Seth Stephens-Davidowitz is a former Google data scientist and self-confessed data nerd. His research uses big-data sources to uncover hidden behaviours and attitudes, and answer questions like how to have a successful relationship, what makes us happiest and how start a successful business.
Not surprisingly – given its title – Don’t Trust Your Gut shows how our gut isn’t that reliable when it comes to taking big decisions.
On starting a business he debunks the myth that most successful tech businesses are started by 19 year old college drop-outs. When it comes to age, the entrepreneurs we read about aren’t representative. It turns out that the most successful business founders are in their early 40s and have honed their skills in a corporate career before going it alone.

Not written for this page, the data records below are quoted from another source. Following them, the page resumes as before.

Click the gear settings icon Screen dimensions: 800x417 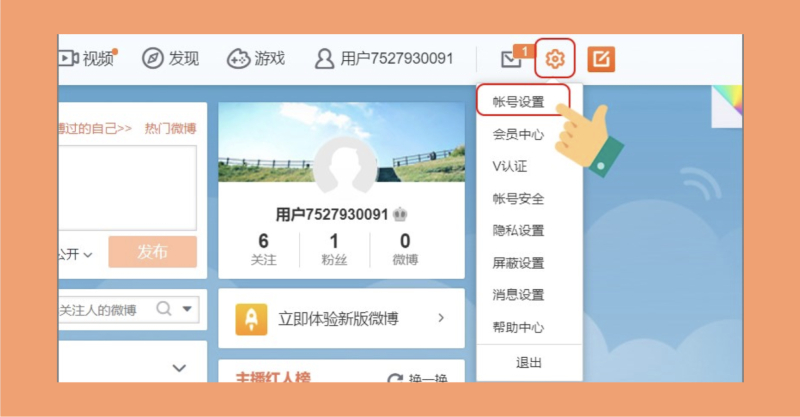pyautogui.click(x=556, y=59)
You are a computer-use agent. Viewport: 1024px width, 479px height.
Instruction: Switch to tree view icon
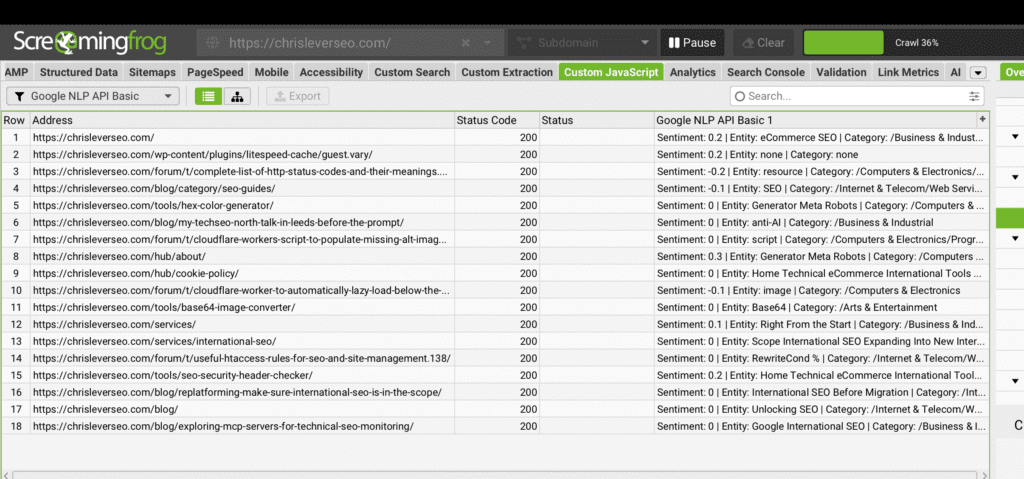[237, 96]
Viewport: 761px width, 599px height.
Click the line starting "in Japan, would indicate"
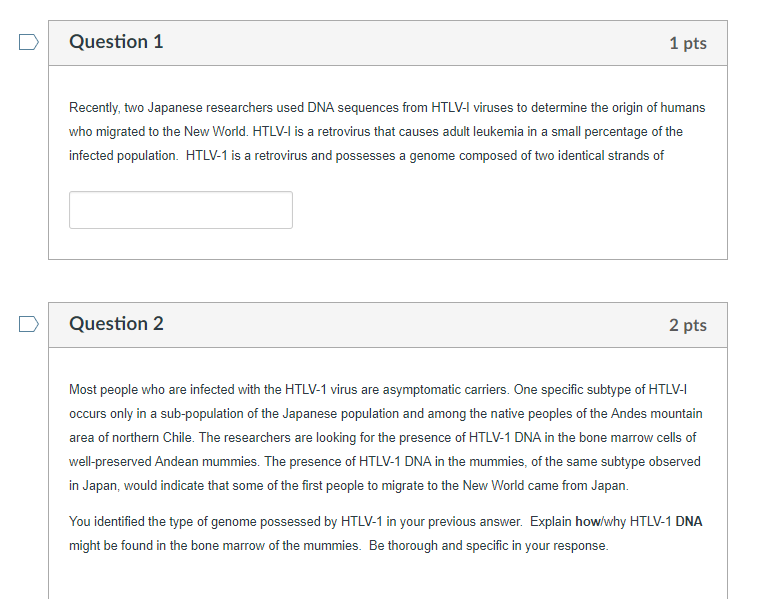(348, 486)
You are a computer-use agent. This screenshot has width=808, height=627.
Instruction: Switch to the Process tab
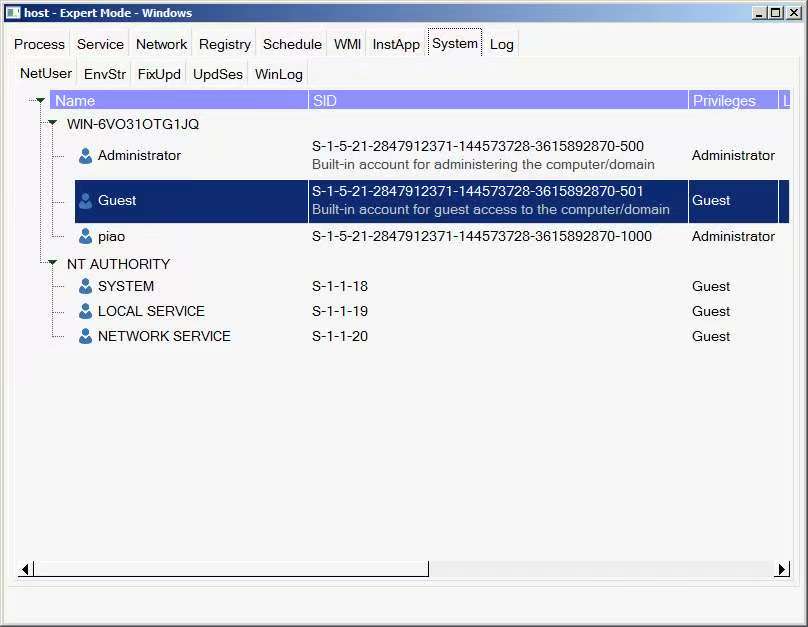pyautogui.click(x=40, y=44)
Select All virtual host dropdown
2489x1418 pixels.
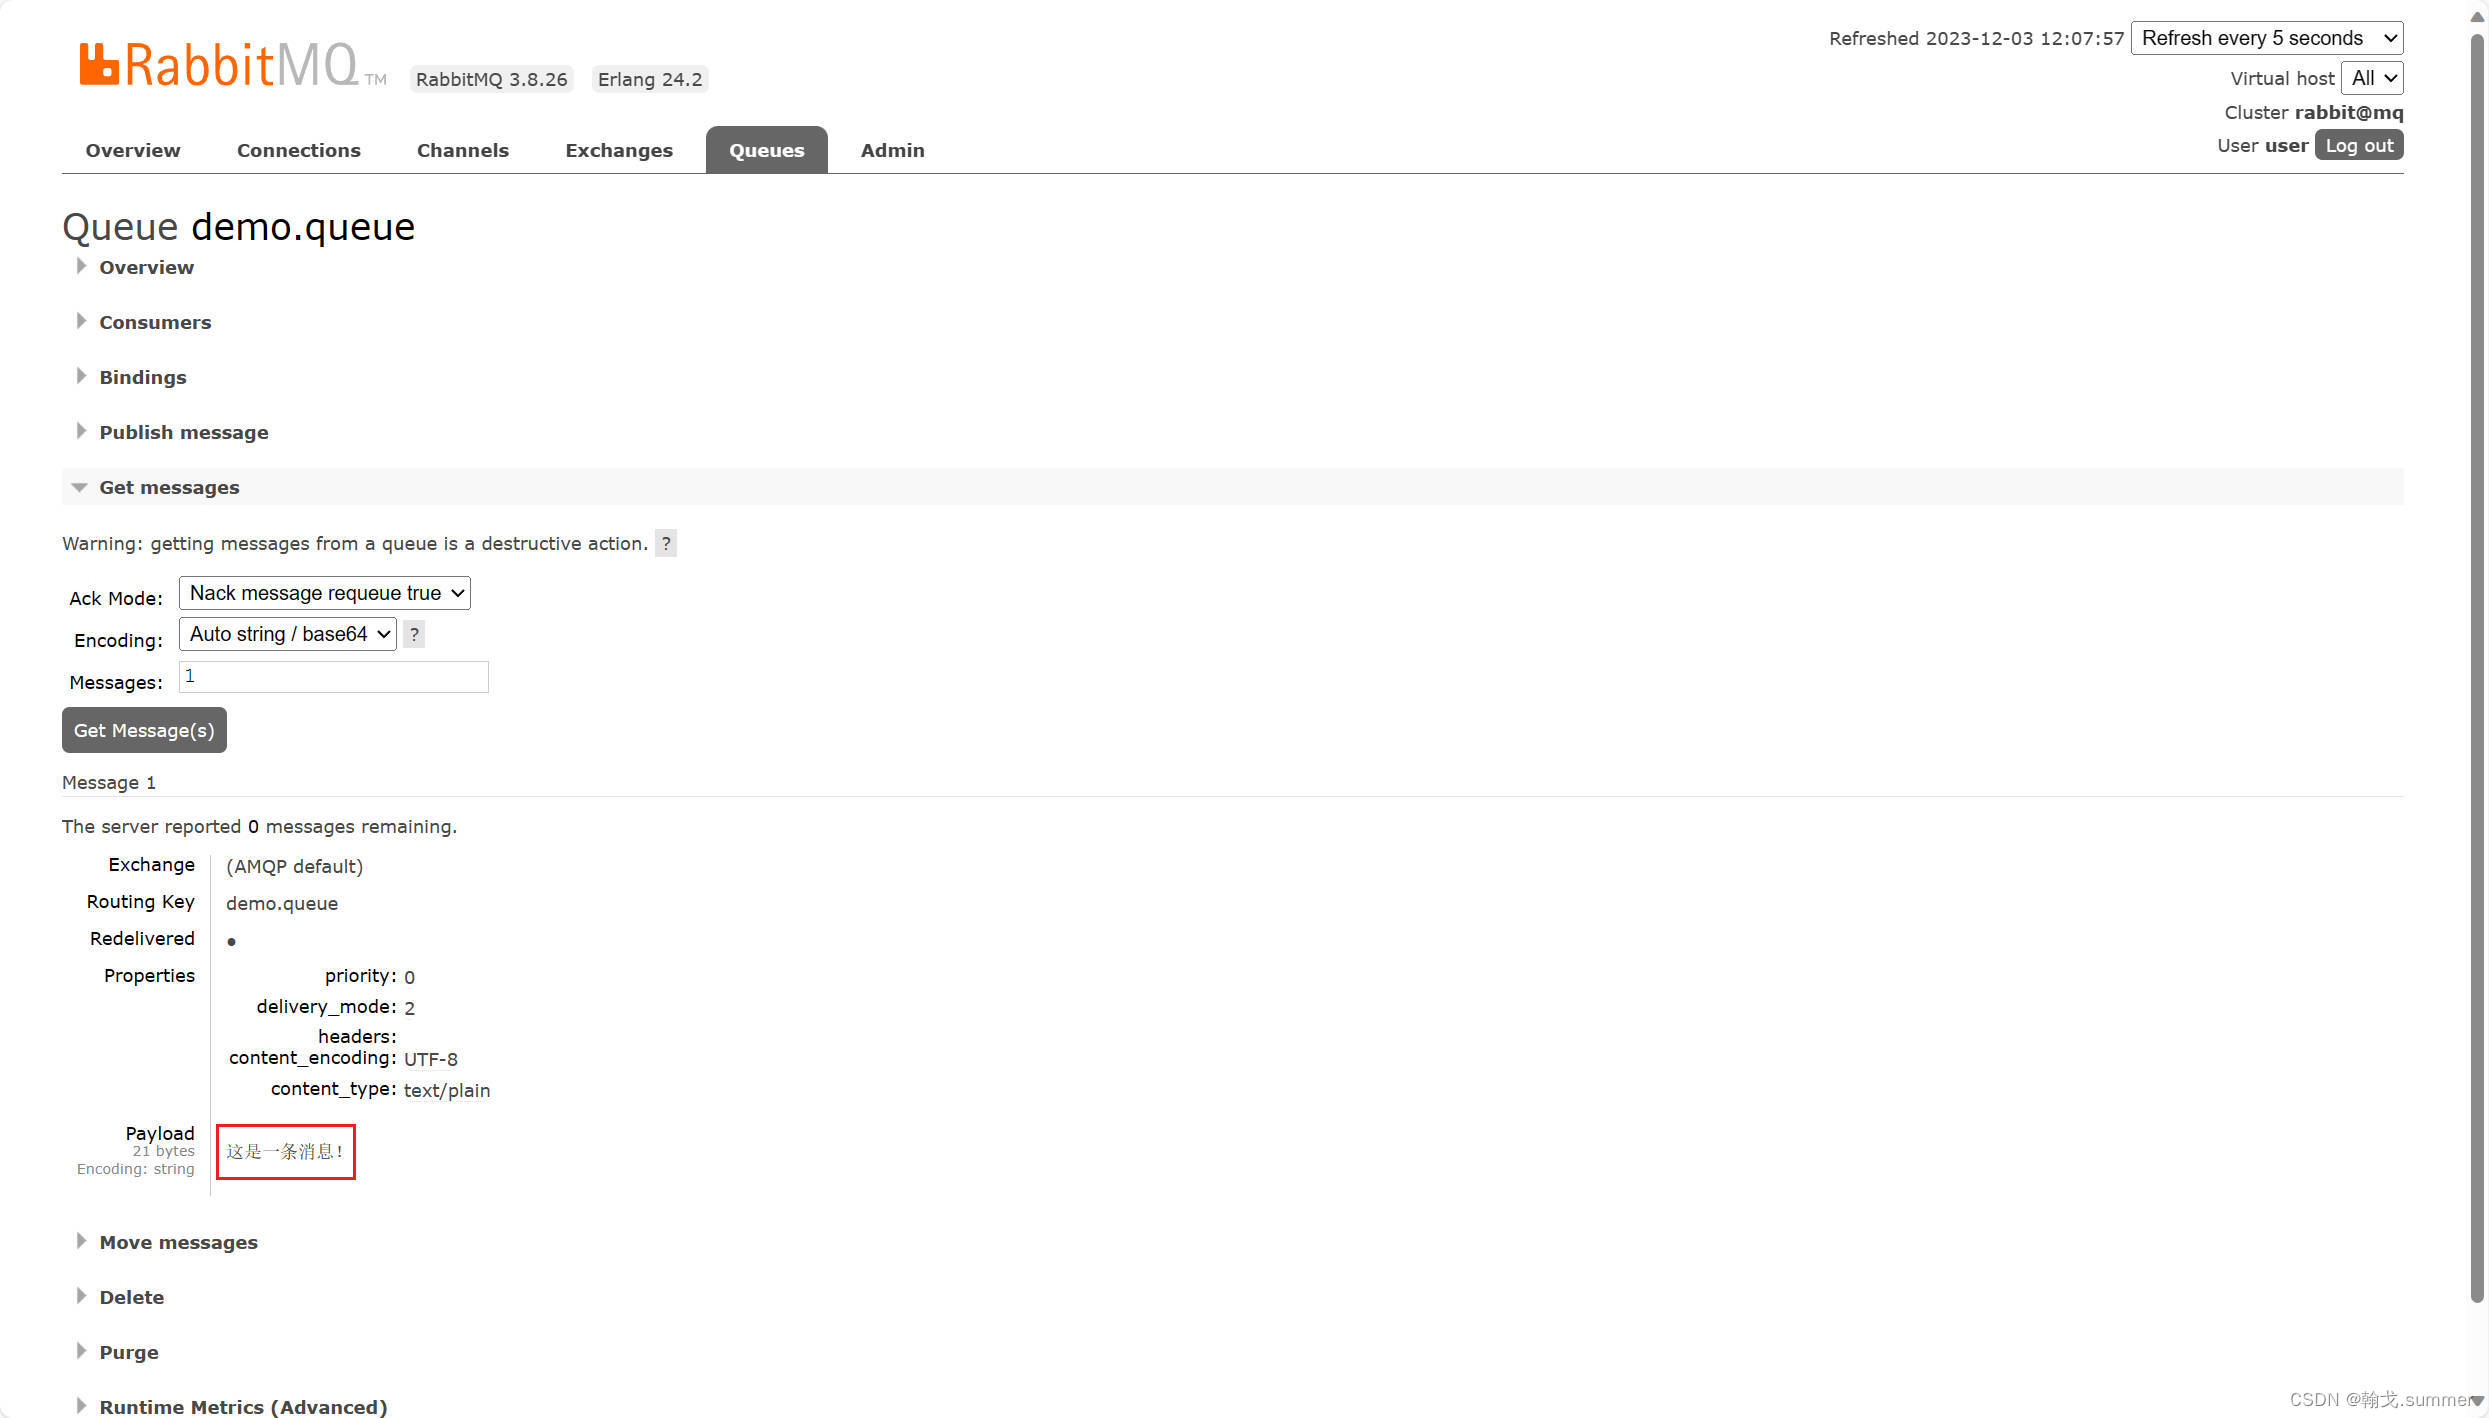coord(2374,77)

Nor does luck play as big a part in business success as the media would have us believe. Using data from Collins and Hansen’s book Good to Great, Stephens-Davidowitz reveals that there is no statistically significant difference in the number of lucky breaks received by the most and least successful businesses. The actual difference, he says, is that the more successful companies were better able to capitalise on the luck they got. They recognised an opportunity that occurred outside of their control and made the most of it.
The chapters on what makes us happy – and miserable – based on millions of happiness measures are particularly revealing. Work (generally) sucks and makes us miserable, and sex makes us happiest of all particularly if its overlooking a body of water on a sunny day!
Don’t Trust Your Gut is full of fascinating stories which reveal how wrong we often are when we take decisions based on what we think we know rather than the data.